The Indonesian argument here has been ethnic and political: to confect a national identity through assimilation. Under President Joko Widodo (“Jokowi”)), one keen to push the idea of “Indonesia Maju” (“Advanced Indonesia”), renewed stress is being placed on infrastructure investment, economic growth and natural resources, of which Papua features heavily.

The indigenous populace has had to, in turn, surrender land to those transmigrants and appropriating authorities. “The rights of traditional law communities,” notes Clause 17 of Indonesia’s Basic Forestry Act of 1967, “may not be allowed to stand in the way of transmigration sites.”

Appropriations of land, the relocation of residents, and the odd massacre by Indonesian security forces, tend to fly low on the international radar of human rights abuses. West Papua lacks the cinematic appeal or political heft that would encourage around the clock coverage from media networks. Bureaucratic plodders in the various foreign ministries of the world prefer to render such matters benign and of little interest. Geopolitics and natural resources tend to do most of the talking.

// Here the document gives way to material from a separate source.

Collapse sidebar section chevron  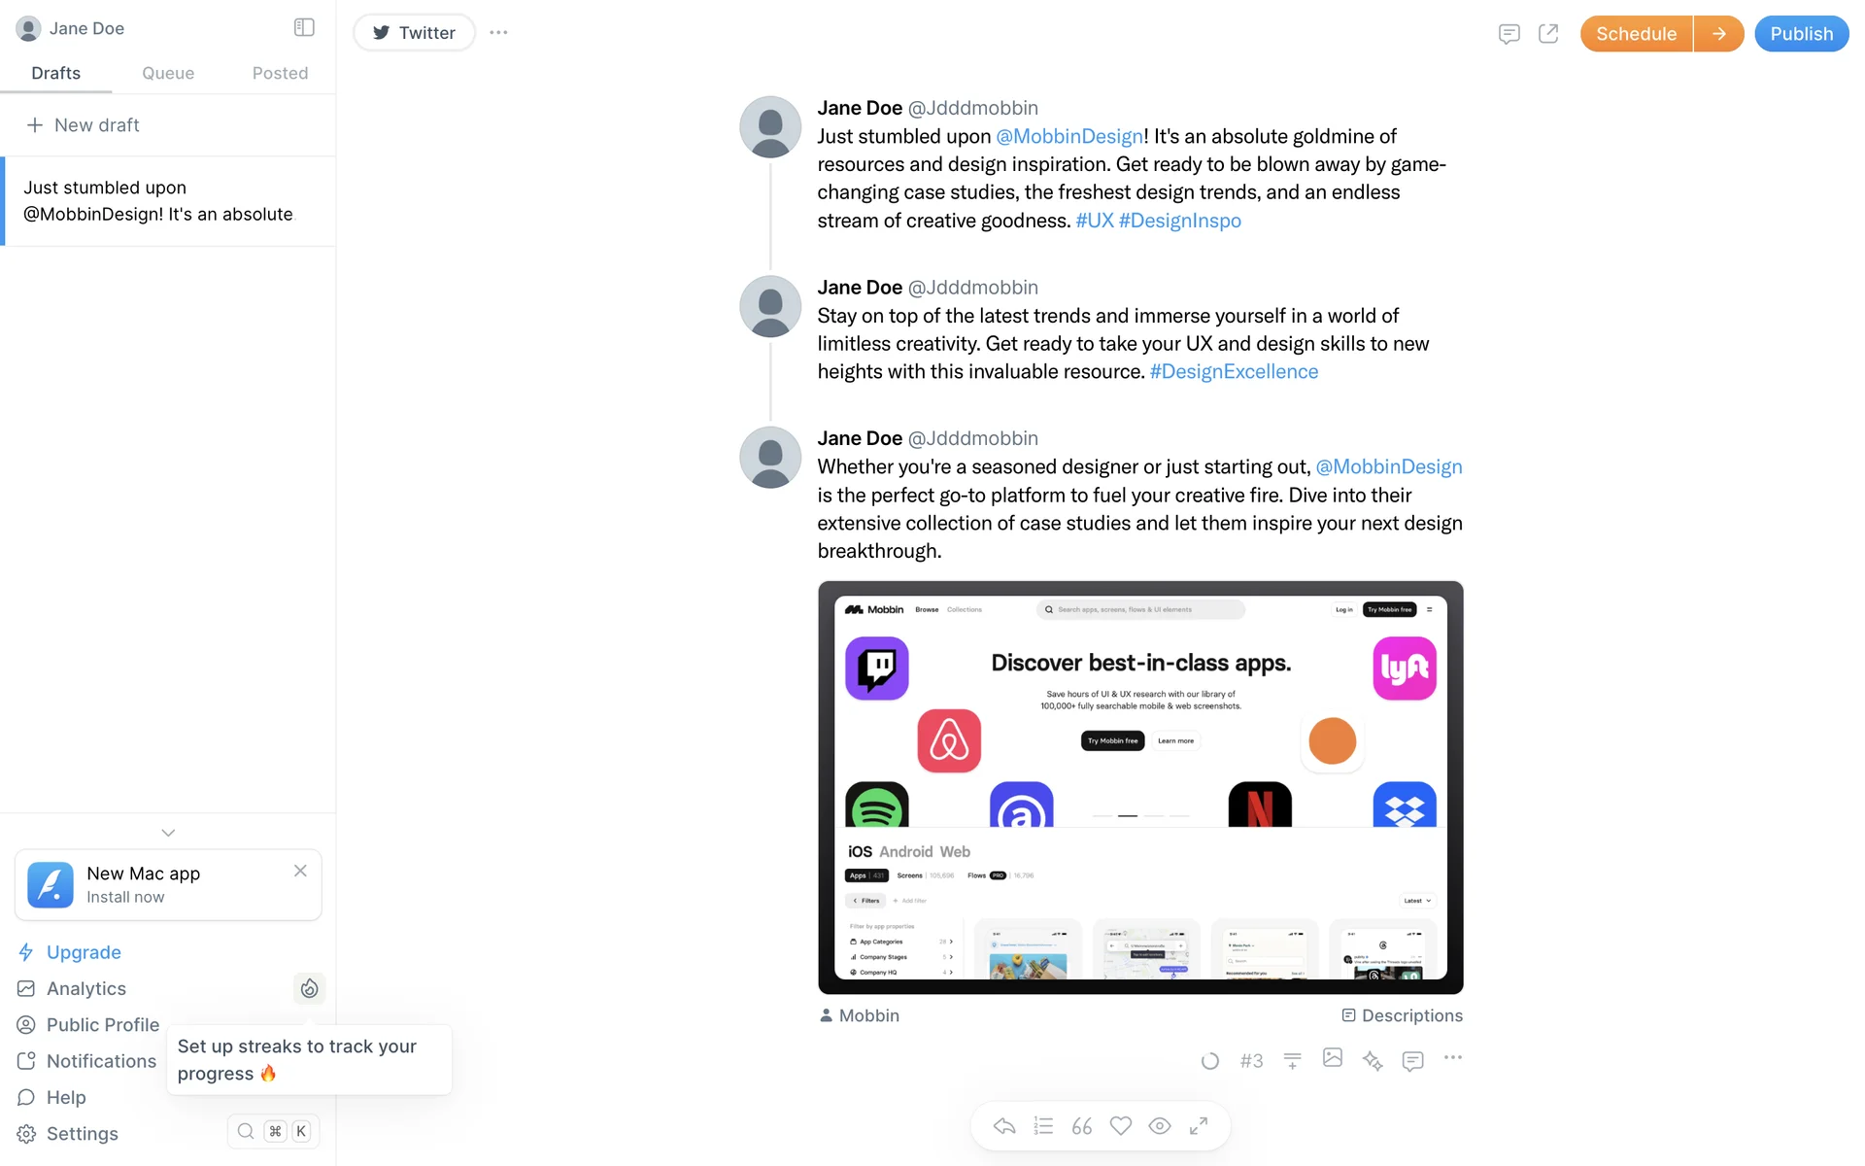tap(168, 833)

In late 2015, for instance, Scott Busby, US deputy assistant secretary of the Bureau of Democracy, Human Rights, and Labor, and James Carouso, acting deputy assistant secretary for Maritime and Mainland Southeast Asian affairs, ducked and evaded anything too compromising in their testimony before the Senate Foreign Relations Committee on East Asia, the Pacific, and International Cybersecurity Policy. The consequences of demographic policies directed by Jakarta were assiduously ignored. Massacres and institutional accountability in the territory were bypassed, as were Indonesian efforts to prevent scrutiny on the part of human rights monitors, the UN Special rapporteur and journalists.

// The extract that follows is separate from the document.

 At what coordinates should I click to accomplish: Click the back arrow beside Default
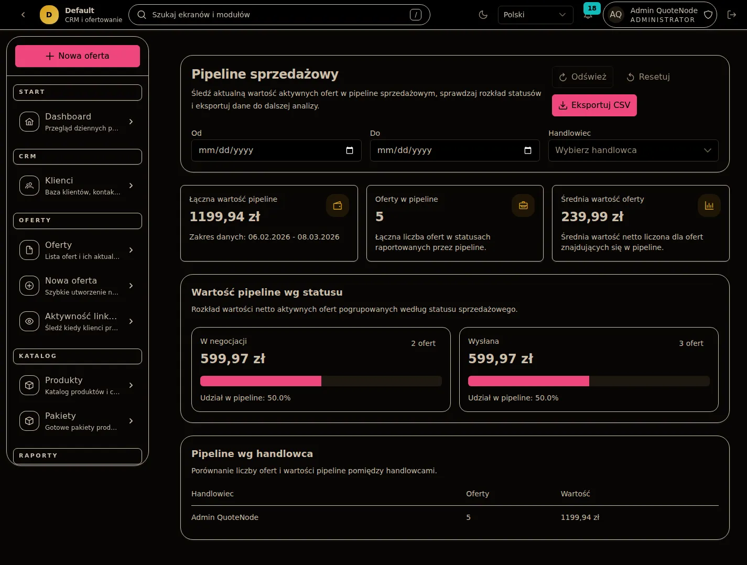[23, 15]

This year, more instances of violence have managed to leach out and gurgle in media circles. It took a few ugly incidents in the Javanese city of Surabaya to engender a new wave of protests which have had a rattling effect on the security forces. Last month, pro-Indonesian nationalist groups, with reported encouragement from security forces, taunted Papuan students with an array of crude insults in East Java. (“Dogs”, “monkeys” and “pigs” were part of the bitter mix.) The fuse was lit, notably as arrests were made of the Papuans themselves. “Papuans are not monkeys”, proclaimed banners being held at a rally in Central Jakarta on August 22.

Government buildings have been torched in Jayapura. Additional forces have been deployed, and internet access cut. There are claims that white phosphorous has been used on civilians; prisons are being filled. There have even been protests in Indonesia’s capital, with the banned Morning Star flag being flown defiantly in front of the state palace. (Doing so is no mild matter: activist Filep Karma spent over a decade of his life in prison for doing so.)

The struggle for independence, at least in the international eye, has been left to such figures as Benny Wenda, who lobbies governments and groups to back the “Free Papua” campaign. He is particularly keen to take the matter of the Free Choice vote of 1969, that nasty instrument that formalised Indonesian control, to the United Nations General Assembly. Last month, he had to settle for taking the matter to the Pacific Islands Forum as a representative of Vanuatu’s delegation. In January, he gifted the UN Human Rights Chief Michelle Bachelet a petition with 1.8 million signatures seeking a new referendum for the territory.

The response from an Indonesian government spokesman was emphatic, curt, and conventional. “Developments in Papua and West Papua province are purely Indonesia’s internal affairs. No other country, organisation or individual has the right to interfere in them. We firmly oppose the intervention of Indonesia’s internal affairs in whatever form.”

The hope for Jokowi and the Indonesian authorities will be simple: ride out the storm, conduct a low-level suppression of protests, and place any talks of secession on the backburner. In this, they can count on regional, if hypocritical support. In the words of a spokesman for the Australian Department of Foreign Affairs and Trade, “Australia recognises Indonesia’s territorial integrity and sovereignty over the Papua provinces. Our position is clearly defined by the Lombok Treaty between Indonesia and Australia.”